Crossing the species boundary
Wittgenstein (the Wittgenstein of the Philosophical Investigations) wrote that we can just see that someone is in pain — we do not deduce the fact by tortuous analogies. Not only can I see my dog is hungry, but without needing to measure the activity of her salivary glands, I feel the inhuman intensity of her anticipation as I rattle about in the kitchen with dog dishes.
Ethology studies hard-wired behaviour. The spider, like the hedgehog, only knows one thing. (Either reason is the one thing we know, or it is where mankind rises above ethology, at least momentarily.) Given the role played by neoteny in domestication, it seems plausible that the affection of a cat for its owner is a transference of affection for the mother; the affection they sometimes show one another seems different in character, perhaps fraternal. Dogs are pack animals, cats have territories, and that knowledge sometimes sheds light on what they may be thinking; though in those cases it’s different enough from human thoughts to make them behave in non-human ways, there is a fundamental kinship that certainly facilitates empathy.
Then there is evolutionary speculation. Most dogs have trouble untangling themselves from the lead if it gets under a leg. Mine (who have long, extensible leads) are baffled when they go the wrong way round a tree and have to come back the other way. I’d say they are not cognitively equipped to deal with the problem, which would not occur in nature, even though some dogs could be trained to solve it. This is similar to the human difficulty with large numbers, or probability and risk. That looks like a case where reason is larger than ethology: it is possible to learn better habits of mathematical thought even if it remains natural (if that is the word) to worry more about plane travel than crossing the road, or panic about childhood inoculations.

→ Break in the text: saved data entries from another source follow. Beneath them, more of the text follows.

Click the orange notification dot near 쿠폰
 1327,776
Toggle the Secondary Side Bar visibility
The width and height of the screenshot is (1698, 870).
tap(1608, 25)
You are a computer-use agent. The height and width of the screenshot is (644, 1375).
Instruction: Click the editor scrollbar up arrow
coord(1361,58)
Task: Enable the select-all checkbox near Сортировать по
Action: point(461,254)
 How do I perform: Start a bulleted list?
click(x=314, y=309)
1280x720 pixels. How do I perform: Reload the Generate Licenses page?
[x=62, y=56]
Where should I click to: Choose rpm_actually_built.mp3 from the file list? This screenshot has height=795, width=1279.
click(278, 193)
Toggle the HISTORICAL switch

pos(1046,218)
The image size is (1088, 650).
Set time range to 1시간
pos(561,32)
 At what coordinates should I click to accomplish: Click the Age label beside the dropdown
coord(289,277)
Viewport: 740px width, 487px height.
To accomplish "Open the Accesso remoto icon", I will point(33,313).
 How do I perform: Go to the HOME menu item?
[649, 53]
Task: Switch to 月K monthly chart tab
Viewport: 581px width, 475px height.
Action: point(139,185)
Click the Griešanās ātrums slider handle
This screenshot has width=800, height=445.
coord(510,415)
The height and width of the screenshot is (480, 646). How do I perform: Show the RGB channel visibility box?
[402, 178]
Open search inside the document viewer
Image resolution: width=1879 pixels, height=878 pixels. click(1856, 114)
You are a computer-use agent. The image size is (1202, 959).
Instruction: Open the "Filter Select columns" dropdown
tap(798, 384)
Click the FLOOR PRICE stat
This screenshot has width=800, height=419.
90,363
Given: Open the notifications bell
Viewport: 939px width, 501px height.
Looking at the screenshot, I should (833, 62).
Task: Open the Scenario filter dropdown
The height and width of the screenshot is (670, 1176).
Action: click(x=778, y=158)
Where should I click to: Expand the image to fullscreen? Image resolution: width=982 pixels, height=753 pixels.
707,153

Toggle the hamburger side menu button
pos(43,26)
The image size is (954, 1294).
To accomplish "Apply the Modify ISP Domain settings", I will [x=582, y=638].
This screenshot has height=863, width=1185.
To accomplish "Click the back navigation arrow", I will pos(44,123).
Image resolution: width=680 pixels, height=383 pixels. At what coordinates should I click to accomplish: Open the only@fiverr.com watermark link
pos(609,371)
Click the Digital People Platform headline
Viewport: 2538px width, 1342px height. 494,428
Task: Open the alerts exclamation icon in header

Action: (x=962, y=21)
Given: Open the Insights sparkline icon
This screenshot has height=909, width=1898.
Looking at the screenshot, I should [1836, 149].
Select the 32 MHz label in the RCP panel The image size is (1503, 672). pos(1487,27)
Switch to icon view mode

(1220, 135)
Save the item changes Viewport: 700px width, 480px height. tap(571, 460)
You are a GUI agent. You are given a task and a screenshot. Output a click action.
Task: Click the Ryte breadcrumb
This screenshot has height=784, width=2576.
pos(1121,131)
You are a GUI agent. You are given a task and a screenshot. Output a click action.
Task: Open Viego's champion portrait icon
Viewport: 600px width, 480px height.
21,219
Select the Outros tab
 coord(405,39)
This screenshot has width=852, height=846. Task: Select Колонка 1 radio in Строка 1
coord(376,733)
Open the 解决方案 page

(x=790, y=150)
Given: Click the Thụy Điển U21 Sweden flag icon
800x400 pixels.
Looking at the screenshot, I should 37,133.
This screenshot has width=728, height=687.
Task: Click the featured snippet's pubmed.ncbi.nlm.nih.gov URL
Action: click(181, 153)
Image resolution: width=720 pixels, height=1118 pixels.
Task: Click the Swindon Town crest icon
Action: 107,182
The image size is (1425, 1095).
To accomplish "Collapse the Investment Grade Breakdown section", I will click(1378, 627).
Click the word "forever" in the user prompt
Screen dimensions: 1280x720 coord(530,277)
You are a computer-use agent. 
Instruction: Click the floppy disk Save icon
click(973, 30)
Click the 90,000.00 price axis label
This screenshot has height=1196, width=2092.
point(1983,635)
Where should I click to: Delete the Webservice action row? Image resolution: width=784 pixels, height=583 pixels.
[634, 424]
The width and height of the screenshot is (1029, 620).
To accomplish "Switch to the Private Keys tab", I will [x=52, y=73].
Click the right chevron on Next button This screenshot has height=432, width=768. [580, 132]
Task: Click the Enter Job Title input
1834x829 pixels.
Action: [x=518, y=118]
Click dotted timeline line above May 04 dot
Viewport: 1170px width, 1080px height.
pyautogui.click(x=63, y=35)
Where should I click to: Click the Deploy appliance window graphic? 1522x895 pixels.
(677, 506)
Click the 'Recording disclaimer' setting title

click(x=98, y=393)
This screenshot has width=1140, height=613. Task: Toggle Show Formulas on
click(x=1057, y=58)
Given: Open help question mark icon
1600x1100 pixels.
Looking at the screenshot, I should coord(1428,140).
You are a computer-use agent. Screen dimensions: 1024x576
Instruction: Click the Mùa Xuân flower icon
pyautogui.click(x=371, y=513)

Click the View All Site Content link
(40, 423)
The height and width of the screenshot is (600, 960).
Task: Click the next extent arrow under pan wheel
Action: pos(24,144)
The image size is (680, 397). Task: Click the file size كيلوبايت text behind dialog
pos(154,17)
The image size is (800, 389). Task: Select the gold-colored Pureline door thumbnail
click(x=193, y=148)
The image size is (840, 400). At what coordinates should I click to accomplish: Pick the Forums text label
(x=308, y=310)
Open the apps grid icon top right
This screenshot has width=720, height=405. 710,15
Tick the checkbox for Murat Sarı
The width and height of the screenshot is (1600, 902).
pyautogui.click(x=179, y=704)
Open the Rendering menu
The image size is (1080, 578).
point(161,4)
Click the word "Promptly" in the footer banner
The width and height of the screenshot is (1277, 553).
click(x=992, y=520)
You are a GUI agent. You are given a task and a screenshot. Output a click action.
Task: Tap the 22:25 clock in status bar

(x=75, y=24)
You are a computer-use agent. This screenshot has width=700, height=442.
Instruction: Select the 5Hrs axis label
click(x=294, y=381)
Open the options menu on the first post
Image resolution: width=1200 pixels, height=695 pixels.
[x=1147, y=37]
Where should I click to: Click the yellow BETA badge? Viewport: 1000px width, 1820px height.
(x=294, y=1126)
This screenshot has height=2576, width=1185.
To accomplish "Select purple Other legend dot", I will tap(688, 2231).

Apart from the crutches of evolutionary psychology and ethology, last not least, there is history. If I were to tell you about my cats I would tell their stories, which it seems likely they do not know. Belinha frequented the bar round the corner, but the owner shooed her away when she got mange because it put off the customers. So we adopted her. She had two kittens, the only ones born and bred in the house, who have different parts of what I find it hard to resist calling her personality — and ten times the confidence. She certainly never showed affection to the others, because she was afraid of them, but she warmed to people over time if approached gently. The other cats chased her away, and she would go off for periods of several days. Recently she disappeared for good. Maybe she was turned into “beef” kebabs by the vendor on the square.
Those three kinds of knowledge don’t go very far. They may tell us more about ourselves than the animals we watch. That leaves careful attention, putting all theory aside.